Tumor Rektum Pdf

Tumor Rektum Pdf

rektum

rektum

 

Penjelasan Kanker Rektum atau Kolon

Kanker kolon dan rektum adalah kanker yang menyerang usus besar dan rektum. Penyakit ini adalah kanker peringkat 2 yang mematikan. Usus besar adalah bagian dari sistem pencernaan. Sebagaimana kita ketahui sistem pencernaan dimulai dari mulut, lalu kerongkongan (esofagus), lambung, usus halus (duodenum, yeyunum, ileum), usus besar (kolon), rektum dan berakhir di dubur. Usus besar terdiri dari kolon dan rektum. Kolon atau usus besar adalah bagian usus sesudah usus halus, terdiri dari kolon sebelah kanan (kolon asenden), kolon sebelah tengah atas (kolon transversum) dan kolon sebelah kiri (kolon desenden). Setelah kolon, barulah rektum yang merupakan saluran di atas dubur. Bagian kolon yang berhubungan dengan usus halus disebut caecum, sedangkan bagian kolon yang berhubungan dengan rektum disebut kolon sigmoid.

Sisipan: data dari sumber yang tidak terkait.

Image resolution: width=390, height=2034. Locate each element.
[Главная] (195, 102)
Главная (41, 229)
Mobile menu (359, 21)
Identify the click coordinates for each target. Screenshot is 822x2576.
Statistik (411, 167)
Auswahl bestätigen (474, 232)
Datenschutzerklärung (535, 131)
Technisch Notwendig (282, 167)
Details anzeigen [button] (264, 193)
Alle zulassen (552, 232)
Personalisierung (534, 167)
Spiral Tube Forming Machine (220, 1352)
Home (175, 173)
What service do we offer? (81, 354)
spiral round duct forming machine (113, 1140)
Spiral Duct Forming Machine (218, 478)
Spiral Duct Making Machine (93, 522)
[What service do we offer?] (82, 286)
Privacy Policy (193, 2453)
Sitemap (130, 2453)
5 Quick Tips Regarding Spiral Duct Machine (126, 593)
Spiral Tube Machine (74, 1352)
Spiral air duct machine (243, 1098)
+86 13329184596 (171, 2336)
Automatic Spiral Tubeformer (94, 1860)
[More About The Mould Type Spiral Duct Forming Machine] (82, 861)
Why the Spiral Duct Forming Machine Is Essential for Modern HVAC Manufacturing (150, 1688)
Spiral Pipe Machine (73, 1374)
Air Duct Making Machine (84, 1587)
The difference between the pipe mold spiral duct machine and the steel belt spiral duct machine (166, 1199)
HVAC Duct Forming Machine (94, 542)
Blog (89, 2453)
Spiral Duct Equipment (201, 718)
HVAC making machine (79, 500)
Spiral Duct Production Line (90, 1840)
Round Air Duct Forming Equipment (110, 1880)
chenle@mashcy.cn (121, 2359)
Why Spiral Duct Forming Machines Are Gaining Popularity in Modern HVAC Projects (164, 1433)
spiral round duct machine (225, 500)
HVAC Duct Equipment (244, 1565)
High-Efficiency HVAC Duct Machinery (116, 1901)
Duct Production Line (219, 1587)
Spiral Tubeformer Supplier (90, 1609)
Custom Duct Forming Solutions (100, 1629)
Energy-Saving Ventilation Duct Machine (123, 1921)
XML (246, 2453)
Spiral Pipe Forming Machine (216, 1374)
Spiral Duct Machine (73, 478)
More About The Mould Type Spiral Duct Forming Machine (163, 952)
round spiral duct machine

Kanker adalah penyakit pertumbuhan sel yang bersifat ganas. Bisa mengenai organ apa saja di tubuh manusia. Bila menyerang di kolon, maka disebut kanker kolon, bila mengenai di rektum, maka disebut kanker rektum. Bila mengenai kolon maupun rektum maka disebut kanker kolorektal.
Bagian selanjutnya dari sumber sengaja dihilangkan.